Festival de Rotterdam | Critique : Reise der Schatten

Un couple mène une vie ordonnée de manière obsessionnelle, avec un singe et une baudroie. Ils passent par les rituels quotidiens de la vie ensemble, comme la natation synchronisée, mais dorment séparément, jusqu’à ce que l’un d’eux décide qu’il est temps de mourir. Plein de remords et de culpabilité, l’autre part alors pour un voyage vers une île inconnue.

Reise der Schatten
Suisse, 2024
De Yves Netzhammer

Durée : 1h27

Sortie : –

Note :

AVANT QUE L’OMBRE

Par où débuter pour tenter de rendre justice à l’imprévisible voyage qu’est le film d’animation suisse Reise der Schatten (Voyage des ombres en français) ? Sans doute par son improbable style visuel. S’il s’agit là de son premier long métrage, le vidéaste suisse Yves Netzhammer a déjà signé un certain nombre de courts métrages, et tous obéissaient déjà à cette même esthétique minimaliste et étrange.

Dans cet ensemble d’images de synthèse intégralement générées par un logiciel d’architecture, tout n’est que volumes naïfs et géométrie dépouillée. Les décors ressemblent à des jouets rudimentaires tandis que les personnages ne sont que des silhouettes dénuées de traits du visage. Tels des bonhommes O’cedar, ils ne possèdent ni yeux ni bouche. Pourquoi d’ailleurs en auraient-ils besoin puisque Reise der Schatten est entièrement muet ? Ce qui ne signifie pas pour autant qu’il n’a rien à dire.

Dans un premier temps, Reise der Schatten paraît se contenter de nous immerger sans but dans cet univers aseptisé et planant. On suit une paire de personnages et leurs animaux de compagnie alors qu’ils effectuent des chorégraphies impersonnelles et ce n’est qu’au bout d’une vingtaine de minutes que l’entêtante machine numérique se grippe. L’un des protagonistes meurt et l’autre se retrouve plongé dans une angoissante solitude. Sans que le style visuel ne change, les visions se font alors de plus en plus bizarres : un chimpanzé pleure et se masturbe dans sa cage, les corps humains se coupent et se tranchent, le sang se fait de plus en plus présent. Comme si un inconscient refoulé cherchait à refaire surface derrière tous ces traits inhumains sortis d’un ordinateur, comme si un cœur humain battait et hurlait derrière la machine.

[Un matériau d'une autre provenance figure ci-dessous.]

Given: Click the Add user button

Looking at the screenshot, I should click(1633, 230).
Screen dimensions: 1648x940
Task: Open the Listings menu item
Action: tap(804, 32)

Reise der Schatten n’a pas peur de pousser l’abstraction assez loin, et son récit de deuil conserve sa part d’énigme. Le tour de force de Netzhammer est de parvenir à rendre émouvant cet ensemble à priori dépourvu de chair et d’humanité. Il se dégage en effet de ce monde sans visages une poésie morbide de la solitude telle qu’on en a rarement vue ailleurs. Au fil de ses étonnants chapitres, Reise der Schatten évolue entre la fable amère et film d’horreur existentiel. Poignant en dépit des apparences, le résultat est tout simplement inclassable.